=== TASK ITEM ===
Please repeat exactly the lines from the one containing "1568x562 pixels." through the last line of the records, both included, and nothing else, leaving out any pictures.

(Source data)
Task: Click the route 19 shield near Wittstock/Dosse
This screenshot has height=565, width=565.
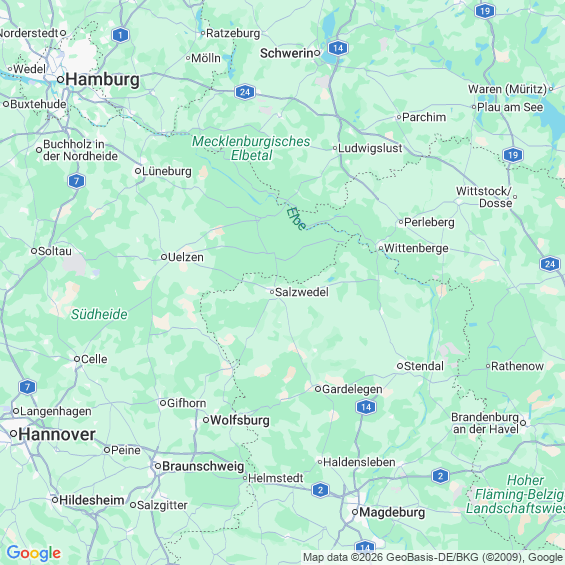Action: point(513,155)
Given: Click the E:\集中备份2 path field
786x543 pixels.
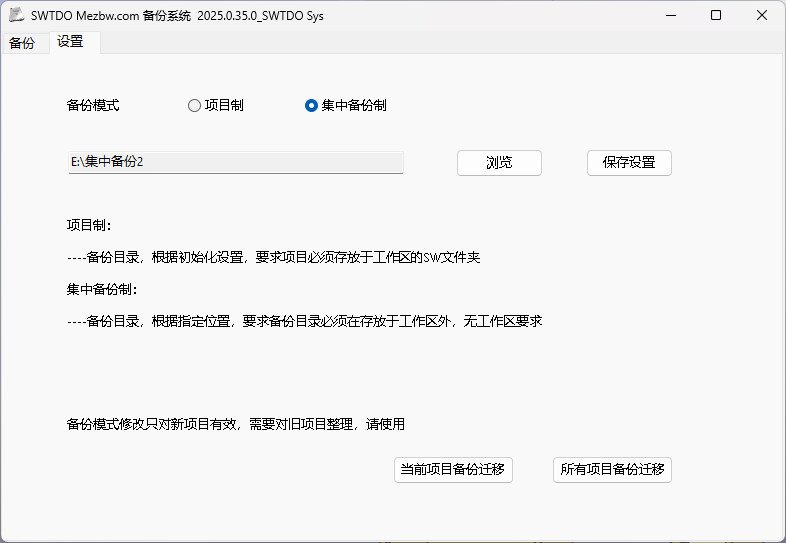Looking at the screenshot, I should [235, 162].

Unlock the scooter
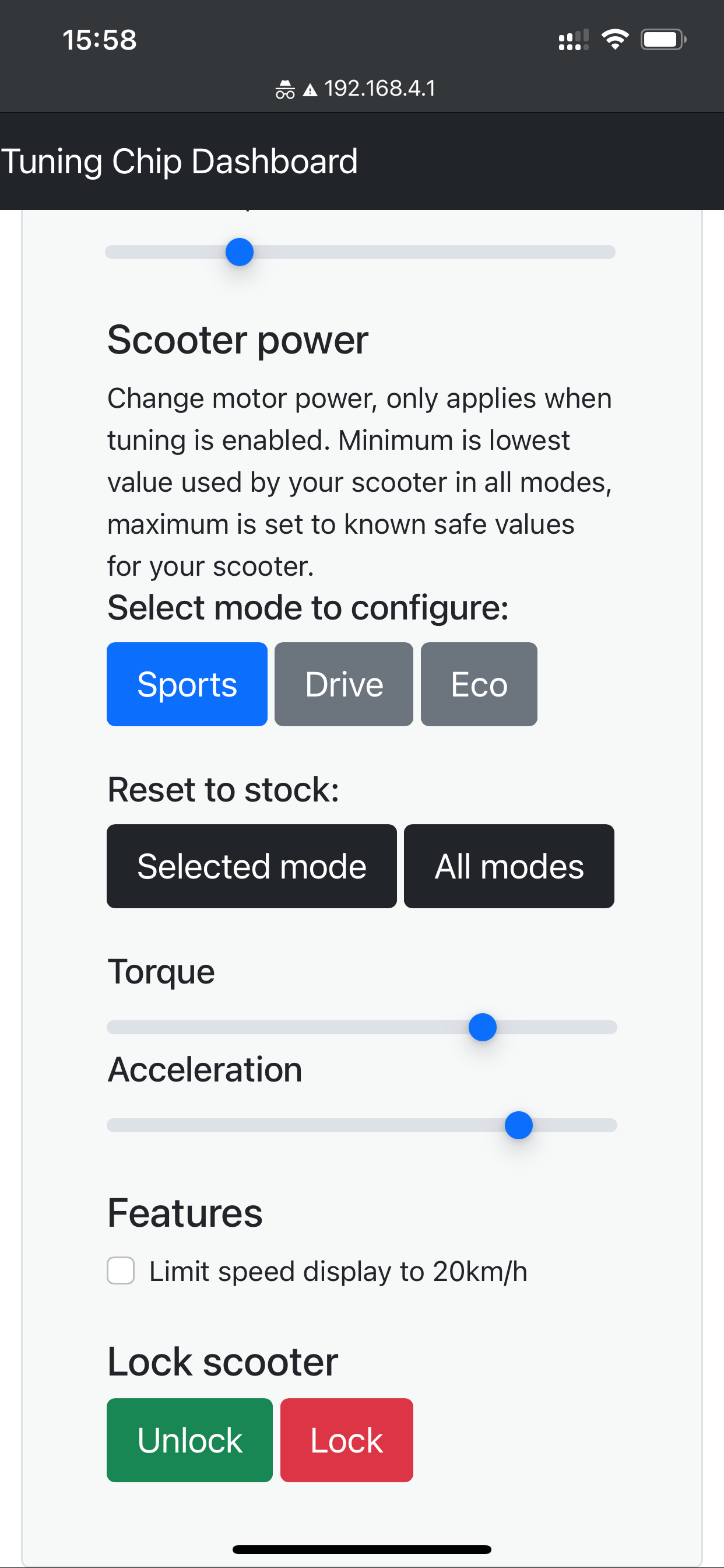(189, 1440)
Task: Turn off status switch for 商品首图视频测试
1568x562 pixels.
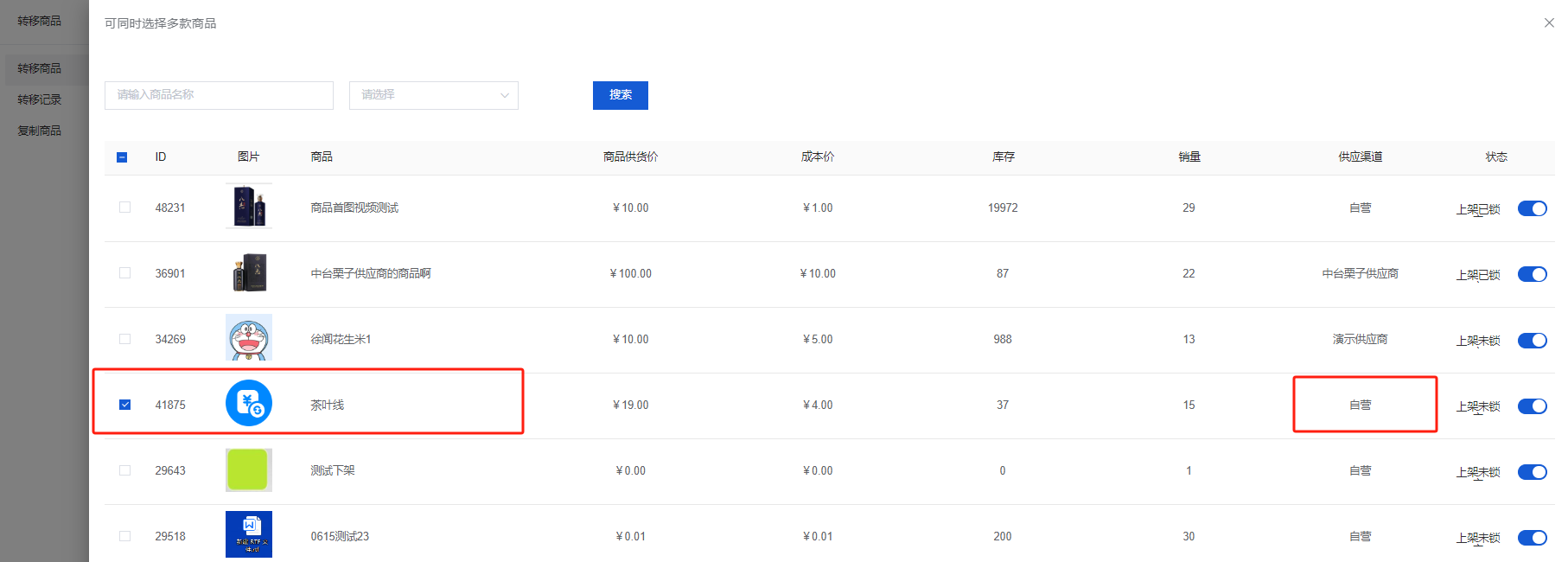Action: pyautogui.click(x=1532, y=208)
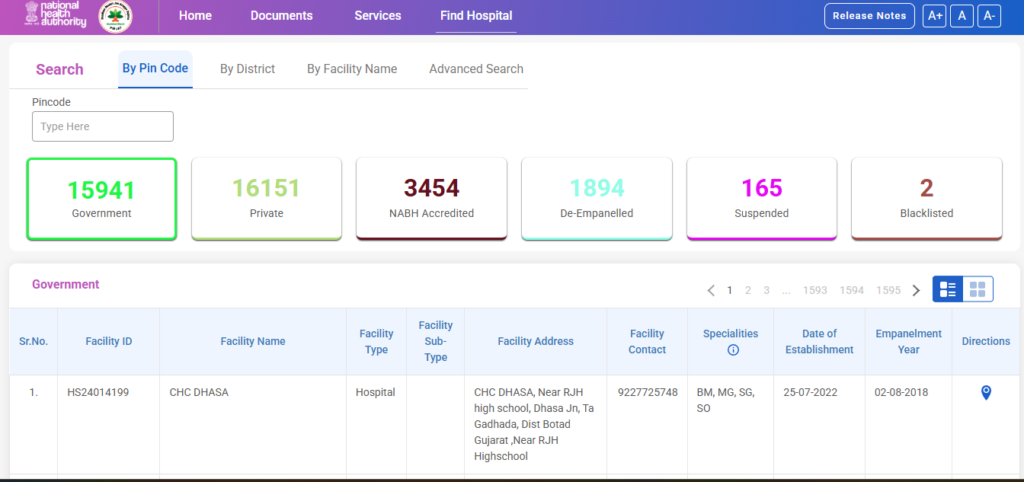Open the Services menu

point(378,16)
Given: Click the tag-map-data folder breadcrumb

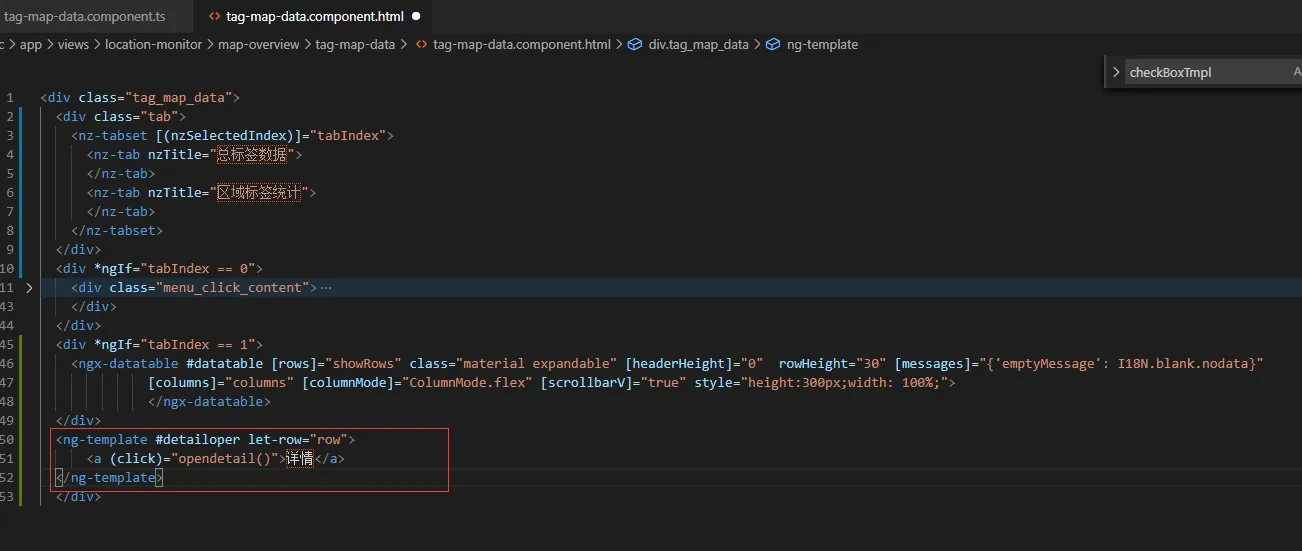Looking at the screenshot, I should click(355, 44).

=== ANSWER SECTION ===
1568x562 pixels.
Action: pyautogui.click(x=1532, y=208)
Open the Services menu

point(378,16)
Given: Click the tag-map-data folder breadcrumb

Looking at the screenshot, I should click(355, 44).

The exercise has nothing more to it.